Earlier in the campaign, in the meeting with Wales in March, Seamus Coleman suffered a double leg break as the result of a tackle from Wales defender Neil Taylor.

And Christie says that that gave the players further intention and drive to reach the World Cup finals.

“All of our intentions. Obviously with Seamus being injured, that we wanted to get to the World Cup for him.

Robbie Brady and Seamus Coleman celebrate Coleman celebrates reaching the play-offs with his team-mates. Source: Ryan Byrne/INPHO

“He’s a big miss and he’s our captain, and at the end of the day, he’s a great player. He has been a big miss in this campaign and I think if you ask many of the lads, they’ll want to do it for him.”

With Martin O’Neill signing a new deal with the FAI to extend his stay as manager up to 2020, the Middlesborough defender noted that he’s instilled a serious amount of belief in the squad.

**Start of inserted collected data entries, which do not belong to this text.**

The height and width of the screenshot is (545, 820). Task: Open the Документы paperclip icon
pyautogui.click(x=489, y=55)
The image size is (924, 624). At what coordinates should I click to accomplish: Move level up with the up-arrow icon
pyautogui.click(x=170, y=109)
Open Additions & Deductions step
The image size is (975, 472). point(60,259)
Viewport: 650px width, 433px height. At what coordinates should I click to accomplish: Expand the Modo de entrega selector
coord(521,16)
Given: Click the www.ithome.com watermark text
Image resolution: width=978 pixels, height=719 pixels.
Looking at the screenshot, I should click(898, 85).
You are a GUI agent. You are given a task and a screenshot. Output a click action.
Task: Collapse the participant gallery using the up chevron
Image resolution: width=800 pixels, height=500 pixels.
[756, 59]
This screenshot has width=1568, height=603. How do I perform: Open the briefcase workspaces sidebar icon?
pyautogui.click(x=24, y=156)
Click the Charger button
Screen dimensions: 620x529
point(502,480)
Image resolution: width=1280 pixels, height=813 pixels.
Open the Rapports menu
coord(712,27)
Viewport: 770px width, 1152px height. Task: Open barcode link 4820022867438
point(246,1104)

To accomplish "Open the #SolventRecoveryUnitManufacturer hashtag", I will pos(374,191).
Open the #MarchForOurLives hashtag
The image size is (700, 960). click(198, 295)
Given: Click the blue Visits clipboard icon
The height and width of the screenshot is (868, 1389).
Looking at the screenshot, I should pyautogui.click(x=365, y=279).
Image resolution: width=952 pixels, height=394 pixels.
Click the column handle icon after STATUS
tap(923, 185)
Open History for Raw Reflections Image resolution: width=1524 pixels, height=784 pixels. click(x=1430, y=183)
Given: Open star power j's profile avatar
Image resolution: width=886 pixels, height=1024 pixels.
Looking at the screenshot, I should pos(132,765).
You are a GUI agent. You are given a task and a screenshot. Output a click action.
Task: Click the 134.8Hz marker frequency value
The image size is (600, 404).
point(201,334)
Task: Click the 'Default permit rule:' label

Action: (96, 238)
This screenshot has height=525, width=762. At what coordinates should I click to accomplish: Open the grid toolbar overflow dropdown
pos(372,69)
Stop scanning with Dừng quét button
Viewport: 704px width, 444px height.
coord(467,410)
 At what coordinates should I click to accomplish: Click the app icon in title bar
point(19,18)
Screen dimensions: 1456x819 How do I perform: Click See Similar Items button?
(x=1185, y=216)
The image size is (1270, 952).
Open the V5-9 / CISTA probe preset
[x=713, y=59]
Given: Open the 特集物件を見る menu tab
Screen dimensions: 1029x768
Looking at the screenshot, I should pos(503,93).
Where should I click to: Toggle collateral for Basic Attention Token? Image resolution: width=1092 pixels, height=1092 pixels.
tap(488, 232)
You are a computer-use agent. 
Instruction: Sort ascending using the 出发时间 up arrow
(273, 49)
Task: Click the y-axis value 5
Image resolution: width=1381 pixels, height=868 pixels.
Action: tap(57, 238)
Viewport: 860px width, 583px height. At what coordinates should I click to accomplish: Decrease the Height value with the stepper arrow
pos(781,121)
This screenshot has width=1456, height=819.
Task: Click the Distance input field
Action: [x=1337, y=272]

“He makes you feel like you’re a good player and he gives you the belief to go out there. I think you can see from our performances that the lads believe in each other, and in the squad that we’ve got. We’re capable of beating people on our day.”

And his right-hand man Roy Keane, does he have a similar influence?

“They’re both very different characters,” Randolph grins. “I’ll leave it at that!”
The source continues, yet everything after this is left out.